Acute graft-versus host disease (GVHD) is a major complication of allogeneic hematopoietic cell transplantation (allo-HCT). Using preclinical mouse models of disease, previous work in our lab has linked microRNA-155 (miR-155) to the development of acute GVHD. Transplantation of donor T cells from miR-155 host gene (MIR155HG) knockout mice prevented acute GVHD in multiple murine models of disease while maintaining critical graft-versus-leukemia (GVL) response, necessary for relapse prevention. In this study, we used CRISPR/Cas9 genome editing to delete miR-155 in primary T cells (MIR155HGΔexon3) from human donors, resulting in stable and sustained reduction in expression of miR-155. Using the xenogeneic model of acute GVHD, we show that NSG mice receiving MIR155HGΔexon3 human T cells provide protection from lethal acute GVHD compared to mice that received human T cells with intact miR-155. MIR155HGΔexon3 human T cells persist in the recipients displaying decreased proliferation potential, reduced pathogenic Th1 population and infiltration into GVHD target organs such as the liver and skin.

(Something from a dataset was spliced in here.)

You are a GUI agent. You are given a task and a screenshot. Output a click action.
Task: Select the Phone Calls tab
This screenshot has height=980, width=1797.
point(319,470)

Importantly, MIR155HGΔexon3 human T cells retain GVL response significantly improving survival in an in vivo model of xeno-GVL. Altogether, we show that CRISPR/Cas9 mediated deletion of MIR155HG in primary human donor T cells is an innovative approach to generate allogeneic donor T cells that provide protection from lethal GVHD while maintaining robust anti-leukemic response.